Hohe Risikoprämien
Unternehmensbonds locken

Die Renditen für Unternehmensanleihen sind derzeit so gut wie lange nicht mehr. Auch wenn die Quartalszahlen der Unternehmen einbrechen, erwarten Experten einen Anstieg der Risikoprämien. Besondere Chancen haben Anleihen in der Versorger- und Telekommunikationbranche.

FRANKFURT. Investoren, die Unternehmensanleihen kaufen, werden dafür so üppig belohnt wie seit mindestens zehn Jahren nicht mehr. Dabei lassen sich auch für Schuldner mit guter Kreditqualität im Bereich Investment-Grade Renditen von im Schnitt sieben Prozent erzielen. Vor gut einem Jahr mussten sich Investoren noch mit durchschnittlichen Renditen von etwa fünf Prozent und davor lange Zeit mit Effektivverzinsungen von unter vier Prozent zufrieden geben.

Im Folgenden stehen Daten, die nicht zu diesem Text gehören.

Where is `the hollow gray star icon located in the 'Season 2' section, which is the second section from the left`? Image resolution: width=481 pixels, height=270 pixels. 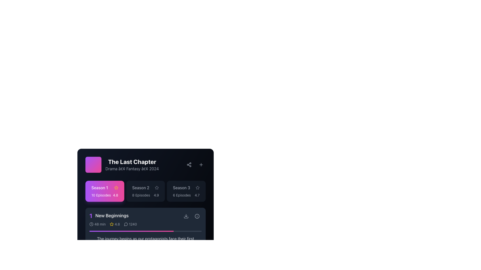
the hollow gray star icon located in the 'Season 2' section, which is the second section from the left is located at coordinates (157, 188).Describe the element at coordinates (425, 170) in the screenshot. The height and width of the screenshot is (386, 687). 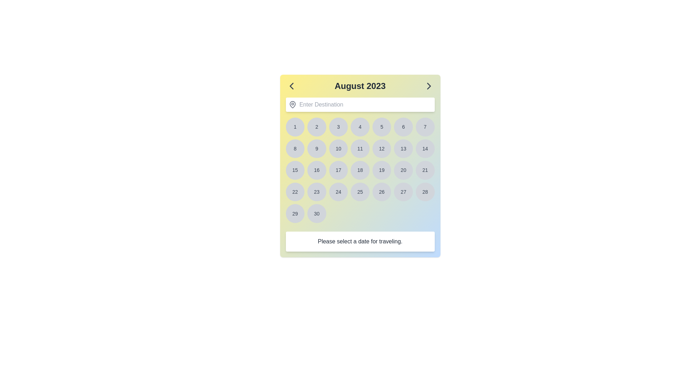
I see `the button in the fourth row and seventh column of the calendar grid` at that location.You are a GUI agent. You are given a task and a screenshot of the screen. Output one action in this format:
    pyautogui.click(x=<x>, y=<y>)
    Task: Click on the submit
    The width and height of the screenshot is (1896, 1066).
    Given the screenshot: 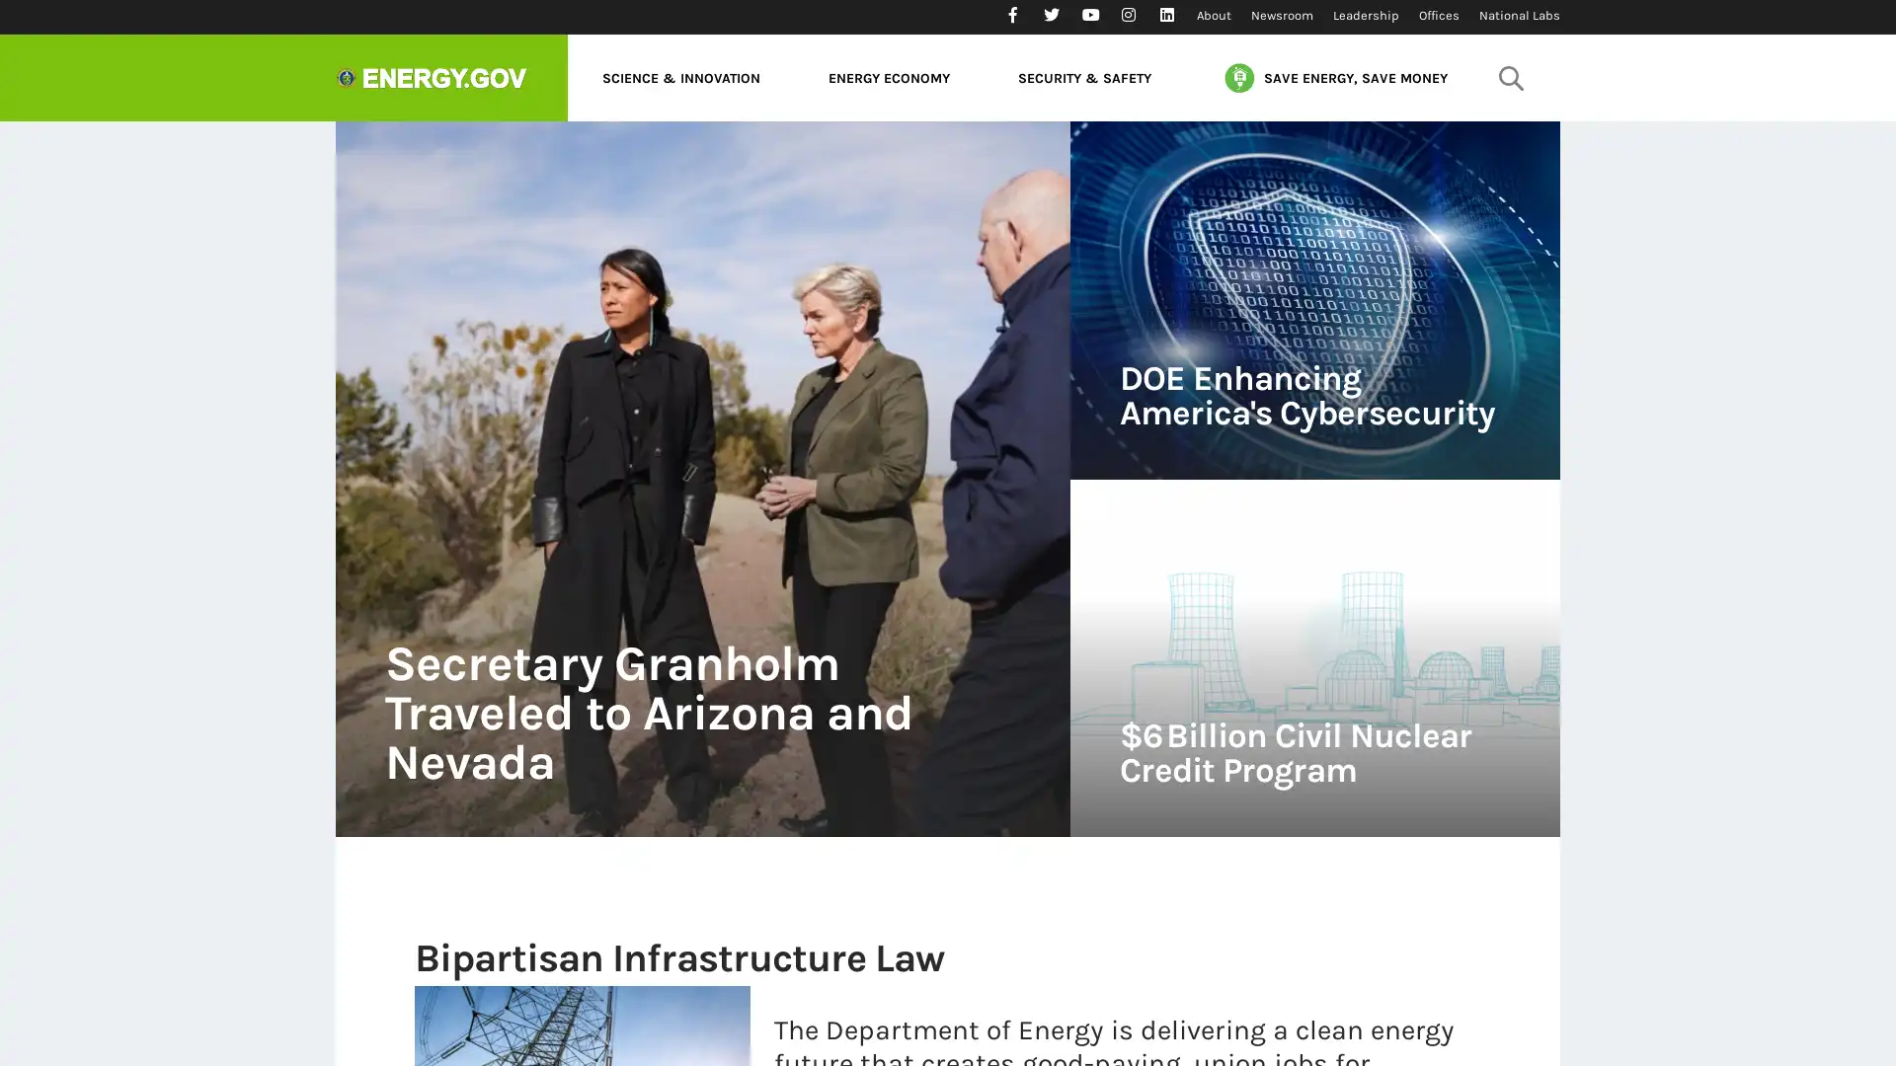 What is the action you would take?
    pyautogui.click(x=1510, y=76)
    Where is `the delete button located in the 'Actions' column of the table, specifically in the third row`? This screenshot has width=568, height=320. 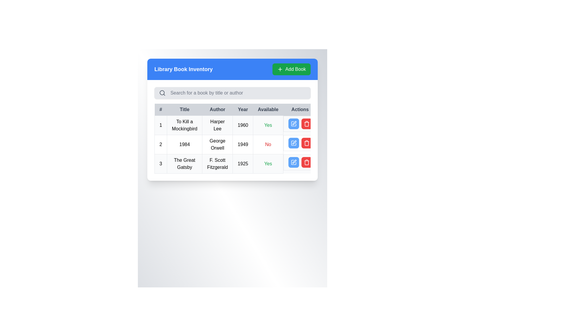
the delete button located in the 'Actions' column of the table, specifically in the third row is located at coordinates (307, 143).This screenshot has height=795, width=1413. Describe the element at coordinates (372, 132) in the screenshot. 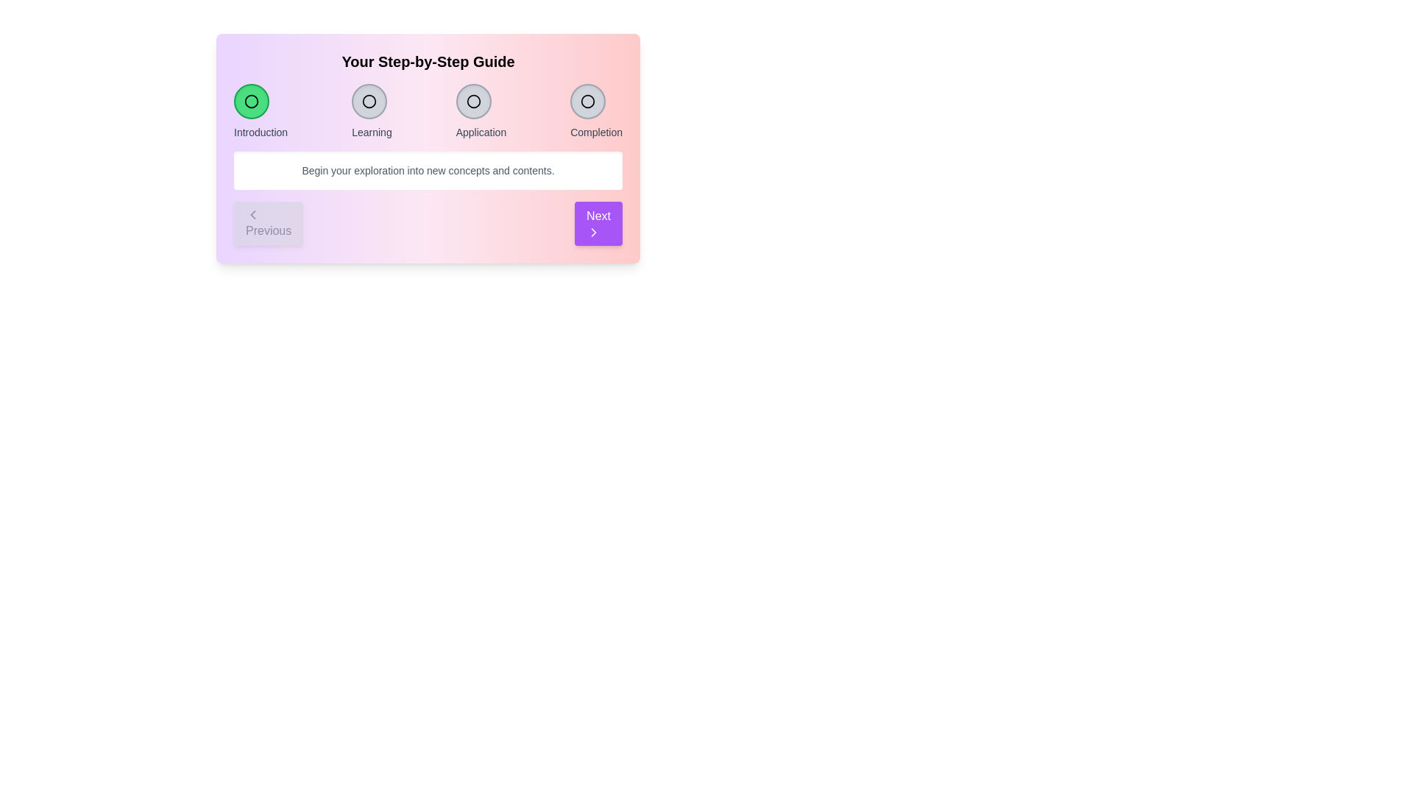

I see `the descriptive Text label for the second step in the user's step-by-step guide, located beneath an icon in the center of the second step of a horizontally oriented progress guide` at that location.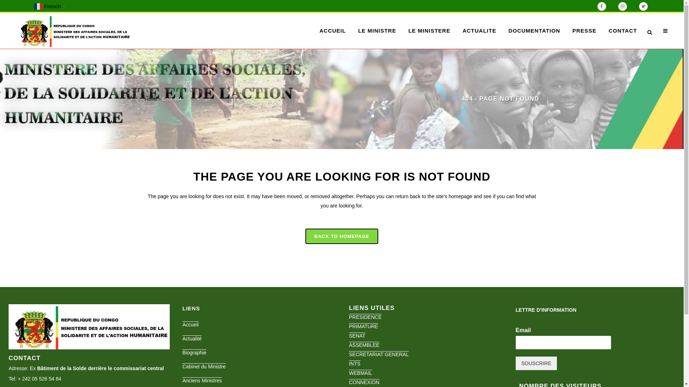 This screenshot has height=387, width=689. I want to click on 'LE MINISTERE', so click(402, 30). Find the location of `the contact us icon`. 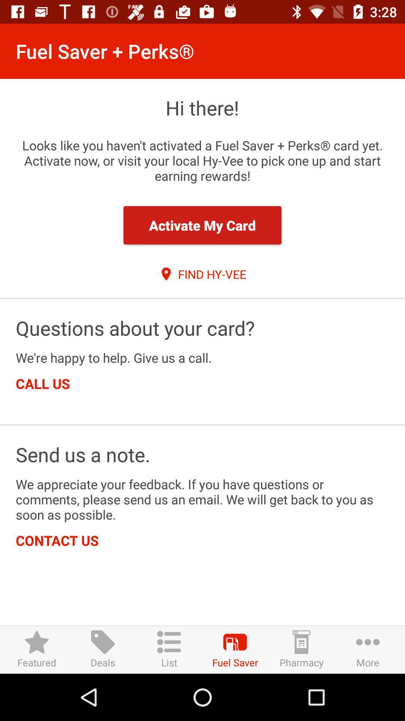

the contact us icon is located at coordinates (57, 540).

Doch die Finanzkrise und die Sorgen vor einer schweren Rezession lassen Investoren vor Unternehmensanleihen zurückschrecken. Seit Anfang Oktober sind die Kurse nochmals deutlich gefallen und im Umkehrschluss die Renditen und Risikoaufschläge stark gestiegen. "Inzwischen spiegeln die Kurse und Renditen von Firmenbonds schon sehr viel Pessimismus wider, trotzdem weiß niemand, ob es nicht noch schlimmer kommt, deshalb halten sich Investoren zurück", sagt Willem Sels, leitender Kreditstratege bei Dresdner Kleinwort. Als besondere Belastung sieht er, dass sich die Geldmärkte nur sehr langsam stabilisieren und zunehmend auch Schwellenländer in den Sog der Finanzkrise geraten.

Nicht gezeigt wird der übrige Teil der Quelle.